Toutes les civilisations qui sont passées par l'une des deux zones (nord ou sud) ont voulu étendre leur domination et leur influence sur l'autre rive, depuis les Tartessiens, les Grecs, les Carthaginois, les Romains, les Vandales, les Byzantins et les Arabes.
Au fil du temps, les relations entre le Maroc et l'Espagne sont devenues plus mûres, tandis que les autorités des deux pays se sont rendu compte que le conflit ne favorisait aucune des deux parties et qu'elles étaient donc obligées de trouver de bonnes formules, de meilleures méthodes et les mécanismes les plus efficaces pour résoudre leurs différends et réconcilier leurs intérêts.
L'une d'entre elles a consisté en une action diplomatique, par laquelle les deux États, marocain et espagnol, gèrent le potentiel conflictuel qui sous-tend leurs relations, ainsi que leurs intérêts et défis communs, par le biais d'un dialogue et d'une négociation constants. En effet, outre les nombreux éléments qui unissent les deux nations marocaine et espagnole, il convient de noter que certains défis et facteurs de tension persistent entre les deux pays voisins, qui ont même assombri à plusieurs reprises l'atmosphère de leurs relations de coopération bilatérale.
Il s'agit de questions problématiques telles que la délimitation des eaux territoriales, le contrôle des frontières, les revendications territoriales, l'émigration, le trafic de stupéfiants, la traite des êtres humains... qui continuent de nécessiter de grands efforts de la part des deux parties pour définir une politique de coopération bilatérale bien fondée, institutionnalisée, structurée et ciblée, loin de toute instrumentalisation, stéréotypie ou stigmatisation de leurs contacts, et à l'abri des aléas politiques qui ralentissent le rythme de la construction d'un voisinage solide et inaltérable face aux circonstances qui opposent les deux parties.
Depuis la signature du premier traité hispano-marocain d'amitié et de commerce en 1767 entre le sultan du Maroc, Sidi Mohamed Ben Abdellah, et le roi d'Espagne, Charles III, qui a donné lieu, entre autres, à la création du premier consulat espagnol au Maroc, les deux pays n'ont cessé de tenter de résoudre leurs différends par la voie diplomatique, signant ainsi un grand nombre de documents diplomatiques sous la forme de traités internationaux bilatéraux.
Grâce à ces traités, le Maroc et l'Espagne ont pu aborder ensemble des questions d'intérêt commun et délimiter leurs domaines de coopération bilatérale, afin d'orienter leurs relations sur la voie de la paix et de l'harmonie et d'éviter la confrontation.
En fonction des rapports de force et du contexte historique dans lequel ils ont été conclus, les traités hispano-marocains conclus avant l'indépendance du Maroc en 1956 ont favorisé l'État le plus puissant en position de force, qui était alors l'Espagne.

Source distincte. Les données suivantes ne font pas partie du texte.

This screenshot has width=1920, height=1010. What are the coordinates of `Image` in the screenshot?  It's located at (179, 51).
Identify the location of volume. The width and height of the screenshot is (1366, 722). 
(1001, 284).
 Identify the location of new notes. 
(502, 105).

Par le biais d'une série de traités de paix, l'Espagne en est venue à imposer au Maroc des conditions strictes qui préservaient ses intérêts et qui étaient destinées à garantir la reconnaissance par le Maroc de la souveraineté espagnole sur Ceuta et Melilla et sur d'autres presidios occupés, ainsi que la paix dans cette région. Cette dynamique devait changer radicalement après que le Maroc eut recouvré son indépendance et sa pleine souveraineté en 1956.

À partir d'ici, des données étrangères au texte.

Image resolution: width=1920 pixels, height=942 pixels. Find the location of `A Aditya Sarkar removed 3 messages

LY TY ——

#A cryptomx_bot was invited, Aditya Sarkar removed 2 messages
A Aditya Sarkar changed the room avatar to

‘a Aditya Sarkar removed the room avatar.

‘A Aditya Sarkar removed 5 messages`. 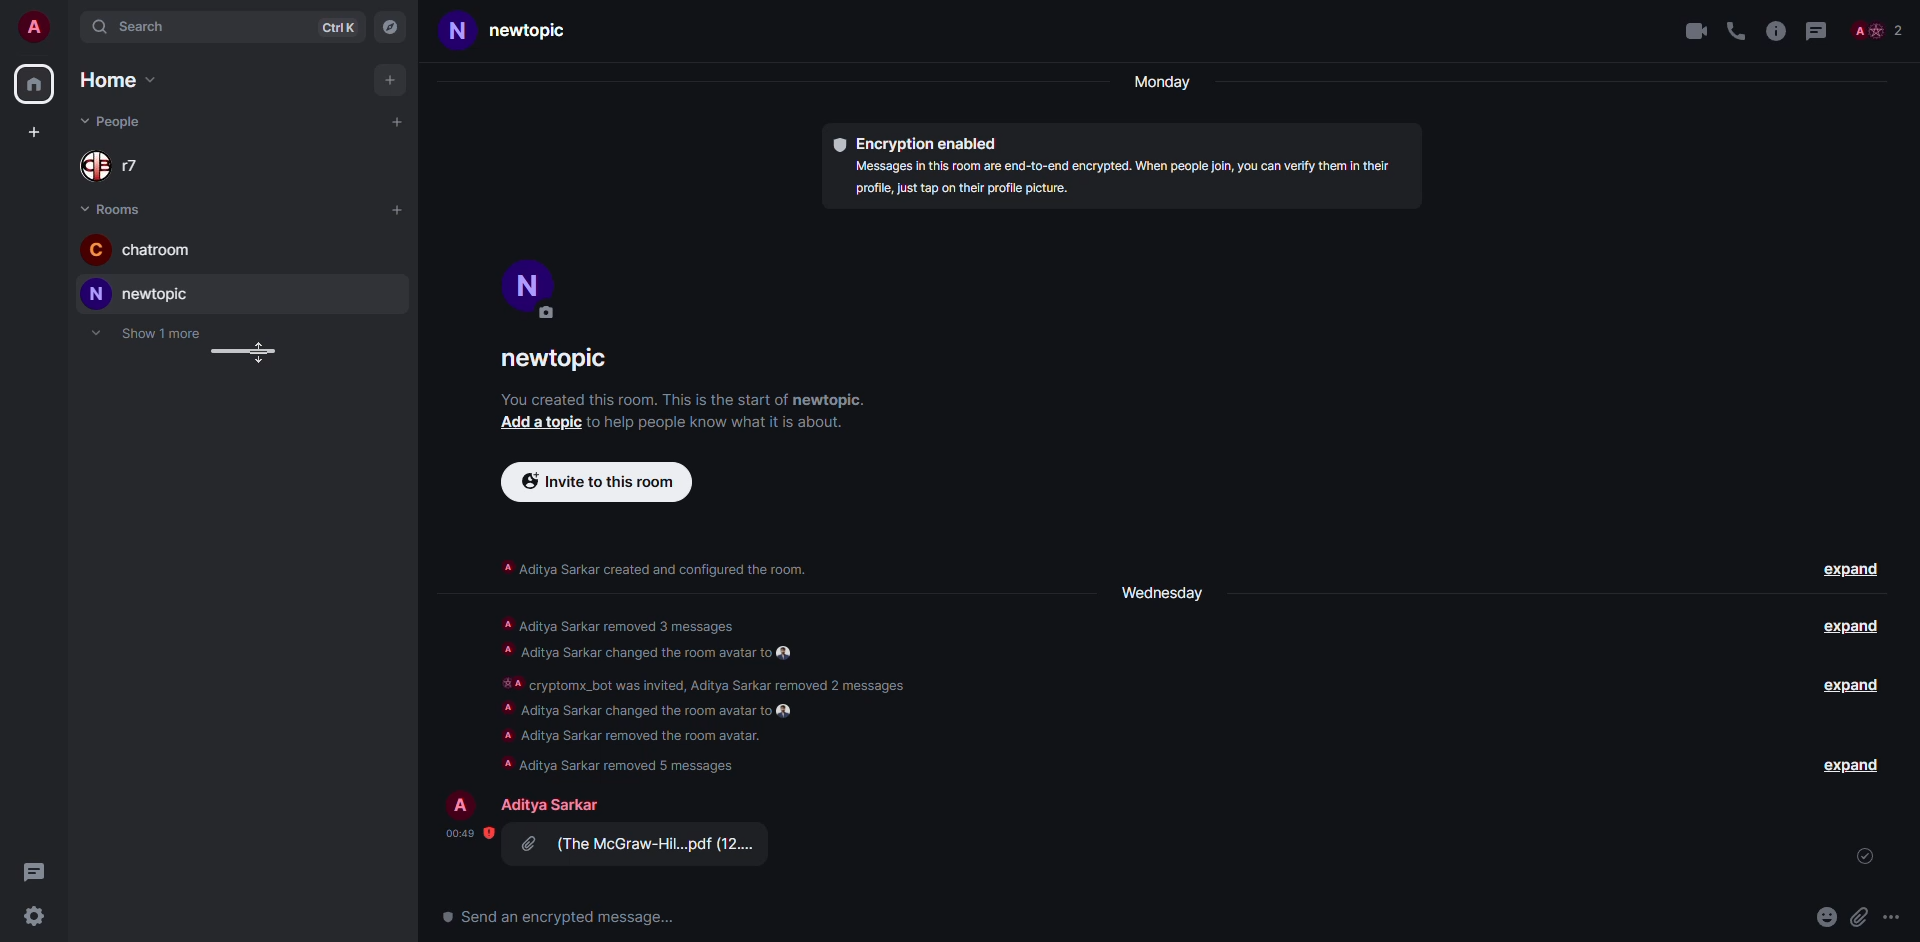

A Aditya Sarkar removed 3 messages

LY TY ——

#A cryptomx_bot was invited, Aditya Sarkar removed 2 messages
A Aditya Sarkar changed the room avatar to

‘a Aditya Sarkar removed the room avatar.

‘A Aditya Sarkar removed 5 messages is located at coordinates (705, 690).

Depuis la signature de la « Déclaration conjointe hispano-marocaine » à Madrid le 7 avril 1956, qui a mis fin au protectorat espagnol dans la partie nord du Maroc, le Maroc a cherché à imposer une nouvelle logique à la négociation et à la signature de nouveaux traités bilatéraux avec l'Espagne, toujours sur la base de son statut d'État souverain et des principes d'égalité et de respect mutuel. Les objectifs ont été réajustés en fonction des situations et des circonstances régionales et internationales et des défis auxquels les deux nations sont confrontées, ce qui a conféré à leurs relations un grand dynamisme et une grande originalité.
Malgré tous les efforts diplomatiques déployés par les autorités des deux États marocain et espagnol, leurs relations tout au long de ces années (1956-2023) n'ont pas été exemptes de controverses et de frictions, puisqu'elles ont parfois été sur le point d'en venir aux mains, en raison d'une mauvaise gestion de leurs différends sur certaines questions conflictuelles, comme ce fut le cas lors de la crise de l'île de Tora (Perejil) au cours de l'été 2021. Cependant, dans les situations les plus compliquées et les plus tendues, les deux États ont su surmonter leurs divergences pour assurer la paix dans cette zone stratégique que les deux pays occupent. Ceci grâce à un dialogue continu et à de longs processus de négociation qui reflètent une forte volonté de paix, de coopération et de bon voisinage de part et d'autre.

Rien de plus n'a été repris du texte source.